[PAGE EXCERPT Boundary: Start]

I realize I owe you an answer to the question that I revolted against last week. How am I? Am I better? Is the chemo working? When I sat down to answer that question last night, here’s what came out. It sounds a little sad, but I’m not sad today. It will be okay. It will.
I didn’t know I’d live to see the Fall.
When I was diagnosed on June 16 (a date that will be forever etched in my mind, as the day my world came crashing down) it was somewhat of a death sentence. Although the outlook is not as bleak as it once was, survival rates for women with my cancer — inflammatory breast cancer — are only 25-50% at 5 years; survivors at 10 years are still recounted by name (”Well, there’s Susan D, and Sally X, and they did it!” said in a falsely chipper voice). 90% of IBC survivors will suffer a recurrence. Treatment is an ardous melange of chemotherapy, masectomy, more chemotherapy, perhaps a prophalactic masectomy on the other side, and radiation. Often, the treatment goes in cycles, with survivors fighting the cancer and surviving chemotherapy for the rest of their lives.
Sometimes, there is no rest of their lives. Because of delays in diagnosis and treatment, it is not uncommon for IBC survivors to not make it 3 months past diagnosis.
I have survived 3 months. I am doing … well, I suppose, in that today I am not worse off than I was when I had my first chemo treatment. I’m no better yet, but the spread of the cancer since diagnosis has been stopped (whoo-hoo!), and the inflammation is on the retreat.

[PAGE EXCERPT Boundary: End]

◆ YOUR TASKS:
(1) From the post about inflammatory breast cancer, copy everything from "I realize I" down to "okay. It will.".
(2) Using the post about inflammatory breast cancer, answer these questions:
(a) On what date was the writer diagnosed?
(b) What percentage of IBC survivors will suffer a recurrence?
(c) How long has the writer survived so far?

[SOURCE INFORMATION Boundary: Start]

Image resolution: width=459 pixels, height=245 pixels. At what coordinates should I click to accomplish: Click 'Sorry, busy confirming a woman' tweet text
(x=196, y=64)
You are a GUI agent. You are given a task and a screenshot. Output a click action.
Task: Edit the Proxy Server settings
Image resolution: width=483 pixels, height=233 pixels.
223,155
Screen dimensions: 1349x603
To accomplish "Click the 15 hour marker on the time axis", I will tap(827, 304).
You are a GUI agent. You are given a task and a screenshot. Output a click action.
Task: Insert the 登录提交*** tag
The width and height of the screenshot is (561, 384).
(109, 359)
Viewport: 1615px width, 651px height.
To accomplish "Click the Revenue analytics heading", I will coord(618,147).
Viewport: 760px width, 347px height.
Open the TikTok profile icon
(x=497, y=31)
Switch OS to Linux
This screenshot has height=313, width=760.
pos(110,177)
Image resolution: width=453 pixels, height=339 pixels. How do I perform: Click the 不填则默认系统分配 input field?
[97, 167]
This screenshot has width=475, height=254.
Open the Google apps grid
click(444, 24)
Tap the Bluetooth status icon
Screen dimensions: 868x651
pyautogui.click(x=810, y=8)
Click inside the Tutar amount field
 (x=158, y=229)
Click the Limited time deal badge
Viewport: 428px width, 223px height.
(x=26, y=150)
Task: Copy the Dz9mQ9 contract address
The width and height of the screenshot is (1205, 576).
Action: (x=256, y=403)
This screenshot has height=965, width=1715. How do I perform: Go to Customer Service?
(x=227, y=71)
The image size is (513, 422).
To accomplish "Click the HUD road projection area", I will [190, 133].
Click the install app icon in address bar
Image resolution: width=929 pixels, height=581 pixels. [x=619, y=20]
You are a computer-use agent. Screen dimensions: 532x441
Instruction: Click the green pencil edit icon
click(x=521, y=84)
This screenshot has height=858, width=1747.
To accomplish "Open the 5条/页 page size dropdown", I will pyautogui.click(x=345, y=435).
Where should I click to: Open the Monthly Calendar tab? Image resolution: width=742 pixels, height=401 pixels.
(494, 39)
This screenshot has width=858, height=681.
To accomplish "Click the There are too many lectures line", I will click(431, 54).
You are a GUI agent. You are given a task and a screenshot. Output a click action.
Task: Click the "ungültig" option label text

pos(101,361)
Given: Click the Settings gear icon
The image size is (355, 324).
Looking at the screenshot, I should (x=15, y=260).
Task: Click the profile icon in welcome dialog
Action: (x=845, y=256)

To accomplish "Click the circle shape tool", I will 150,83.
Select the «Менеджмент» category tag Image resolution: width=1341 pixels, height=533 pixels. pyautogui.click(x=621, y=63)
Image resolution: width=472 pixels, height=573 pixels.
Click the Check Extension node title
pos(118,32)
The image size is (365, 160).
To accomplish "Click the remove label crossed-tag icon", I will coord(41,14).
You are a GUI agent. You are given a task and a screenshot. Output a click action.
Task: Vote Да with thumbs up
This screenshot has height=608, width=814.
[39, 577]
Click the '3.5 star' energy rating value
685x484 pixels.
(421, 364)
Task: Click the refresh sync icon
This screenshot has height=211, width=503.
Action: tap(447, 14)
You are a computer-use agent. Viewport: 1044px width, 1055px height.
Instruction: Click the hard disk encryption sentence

[SOURCE INFORMATION Boundary: End]

◆ RESULTS OF THE EXERCISE:
(1)
I realize I owe you an answer to the question that I revolted against last week. How am I? Am I better? Is the chemo working? When I sat down to answer that question last night, here’s what came out. It sounds a little sad, but I’m not sad today. It will be okay. It will.

(2)
(a) June 16
(b) 90%
(c) 3 months